- Collected data:
▽

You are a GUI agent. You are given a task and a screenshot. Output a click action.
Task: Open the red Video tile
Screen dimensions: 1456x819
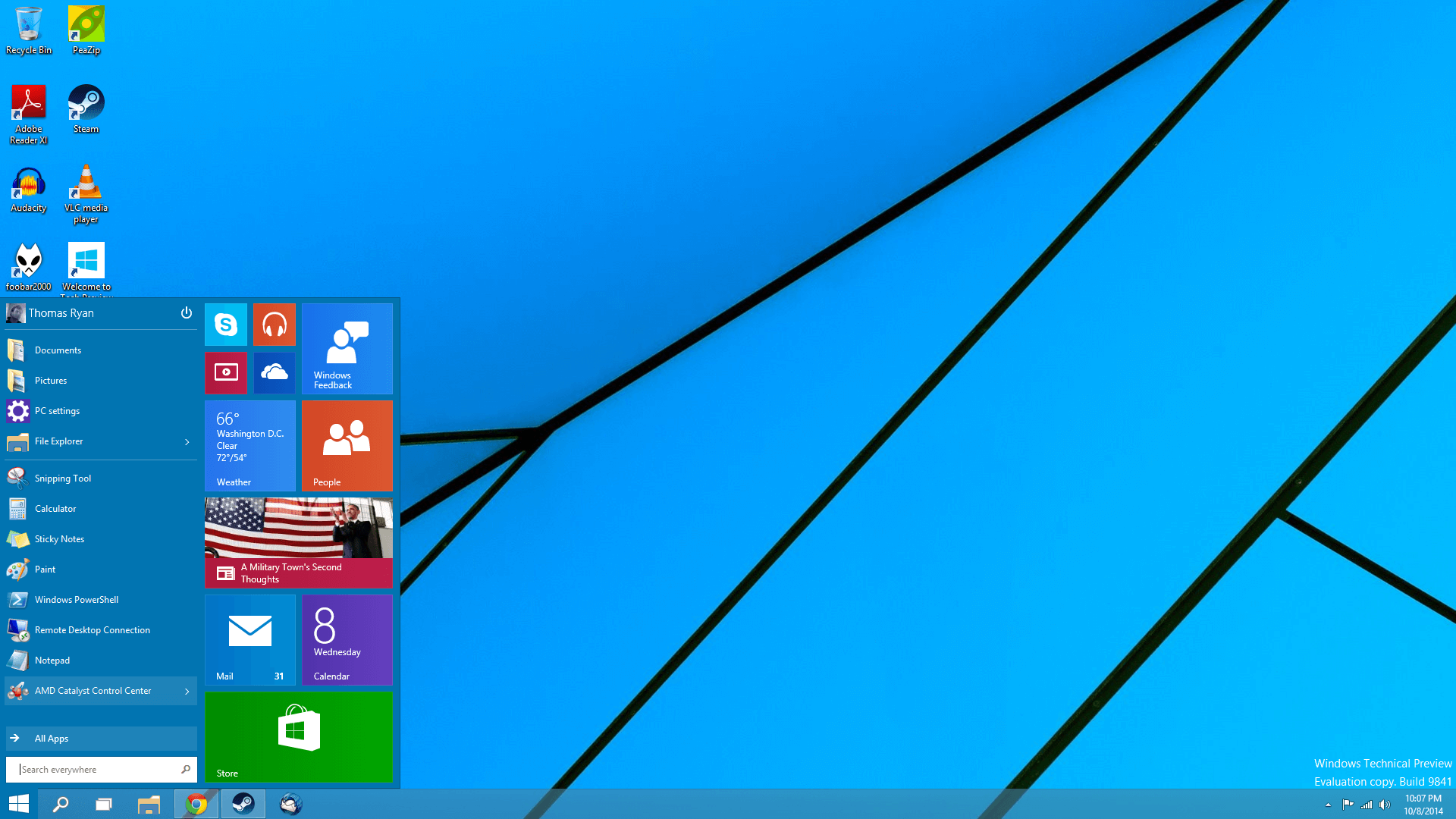point(226,372)
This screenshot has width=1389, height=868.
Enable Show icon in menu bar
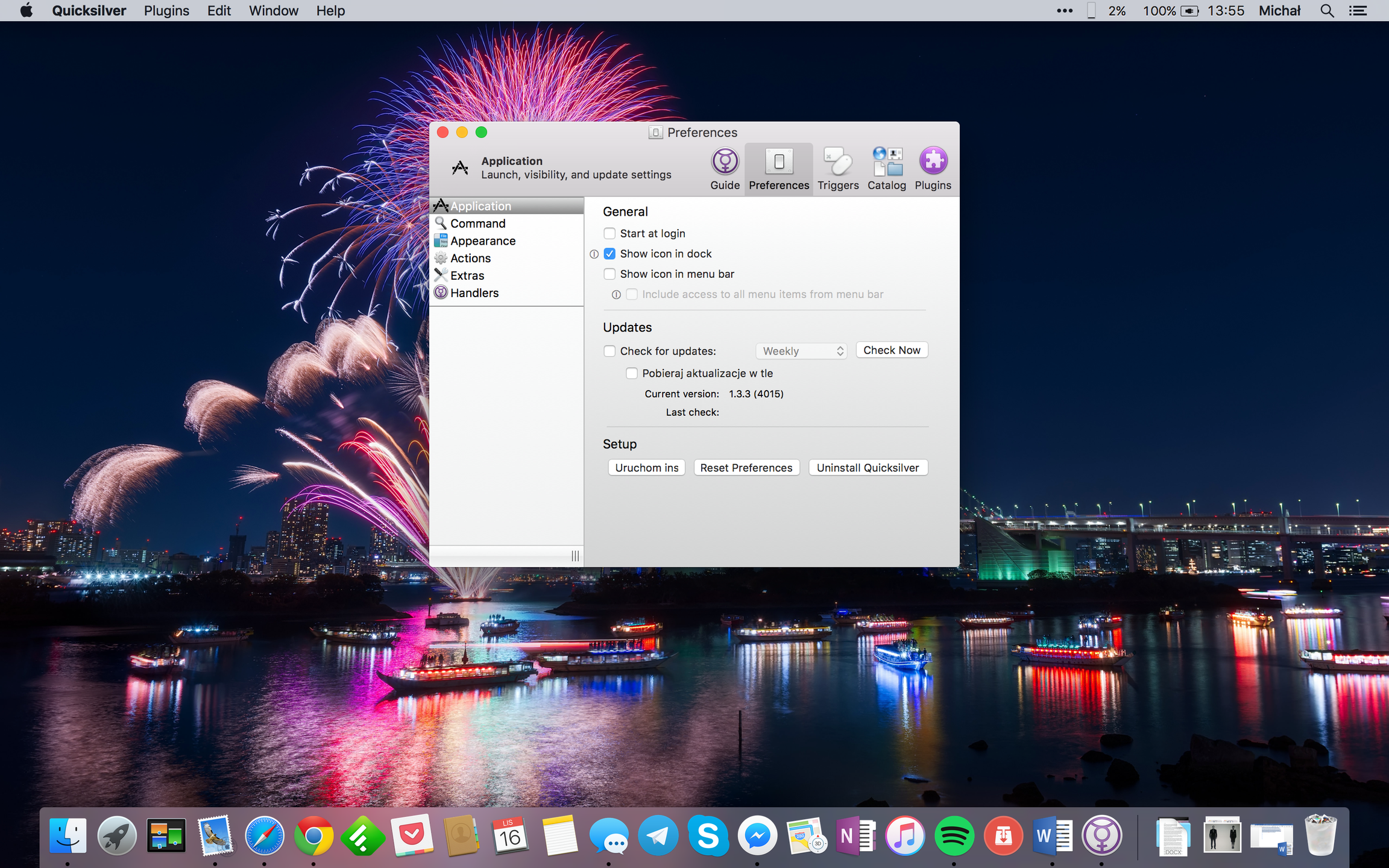coord(609,274)
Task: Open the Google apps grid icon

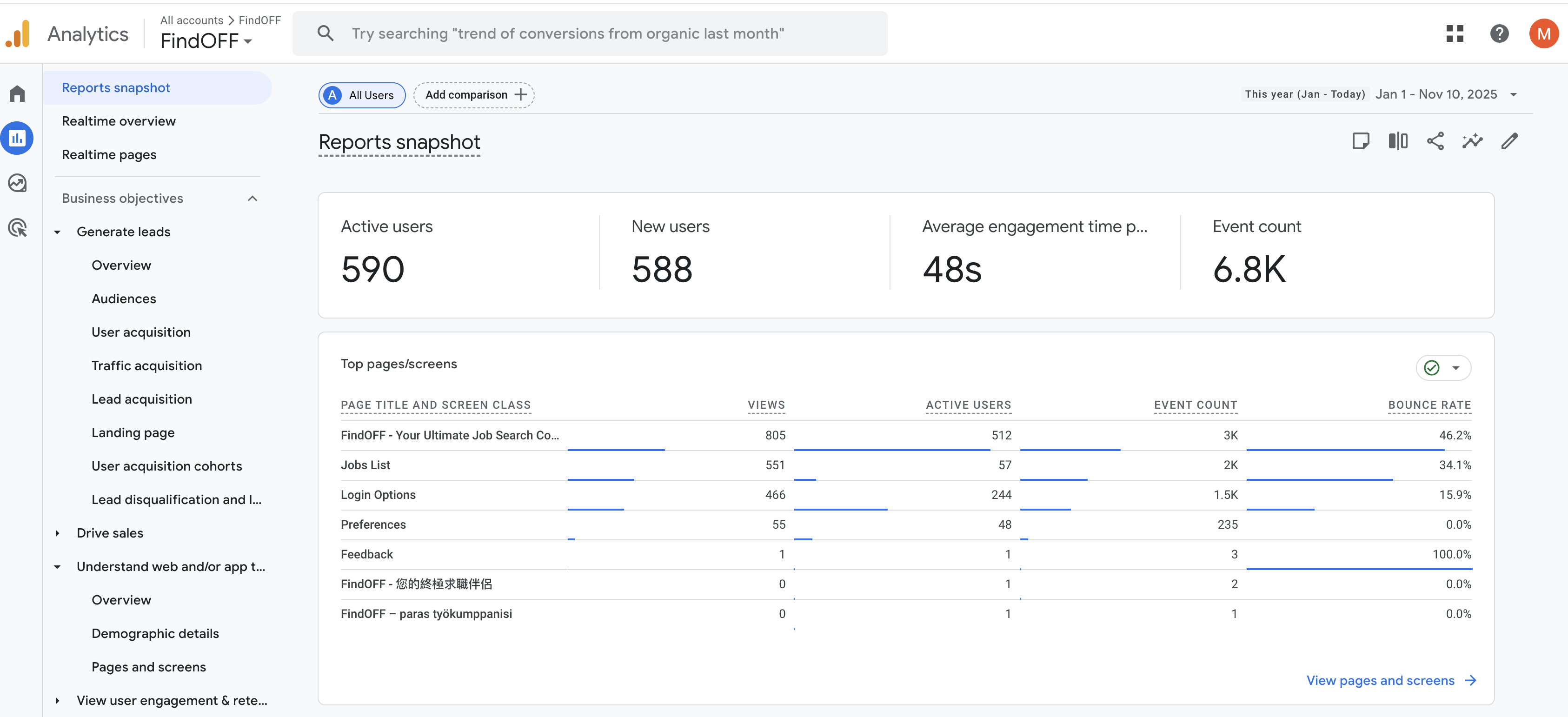Action: tap(1454, 33)
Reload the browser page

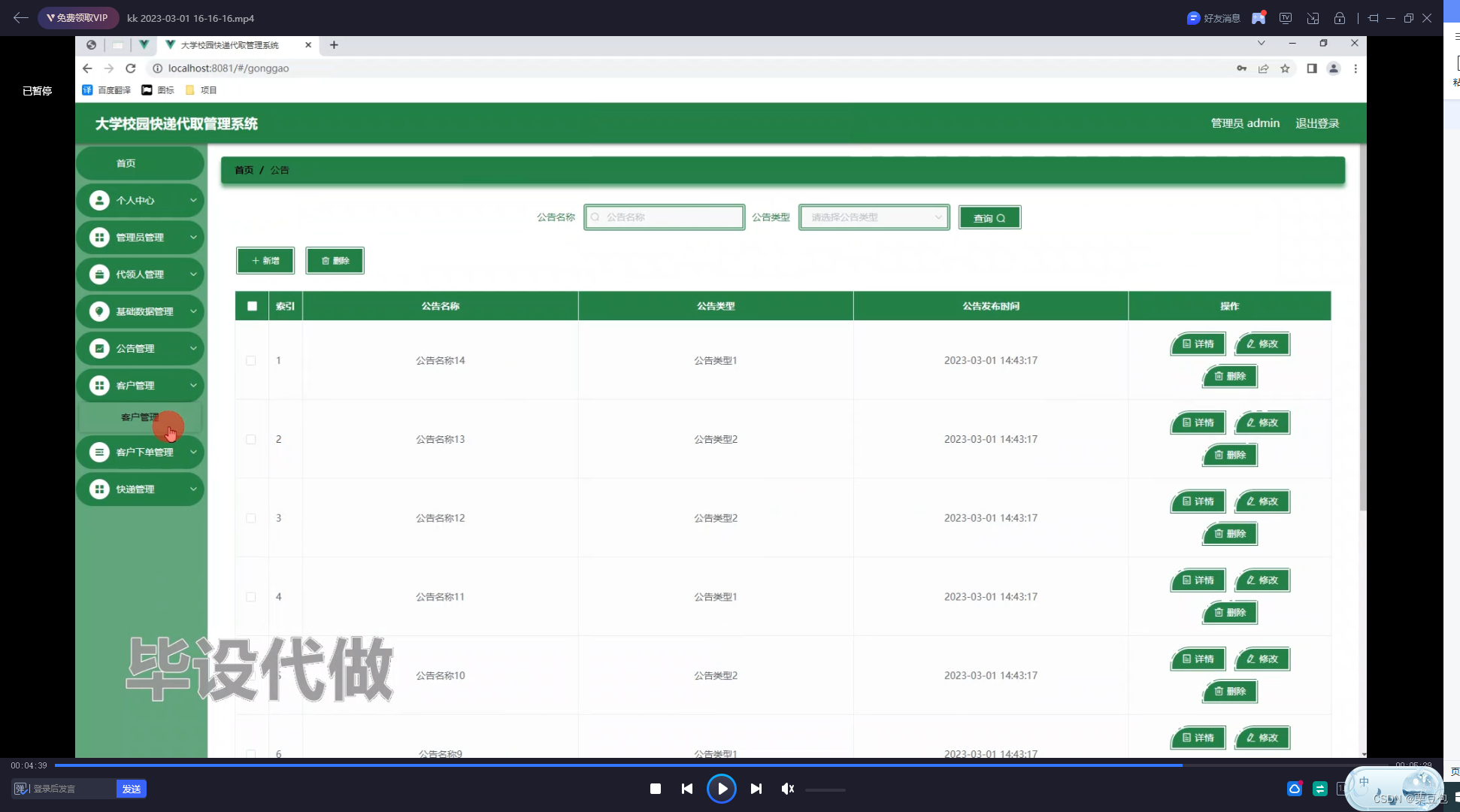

△

Each entry is to be returned as it stands, and each picture is to be left out.

You are a GUI agent. You are given a task and a screenshot. Output a click action.
Task: Open the red Video tile
Screen dimensions: 1456x819
point(226,372)
This screenshot has width=1389, height=868.
Enable Show icon in menu bar
coord(609,274)
Task: Open the Google apps grid icon

Action: tap(1454, 33)
Reload the browser page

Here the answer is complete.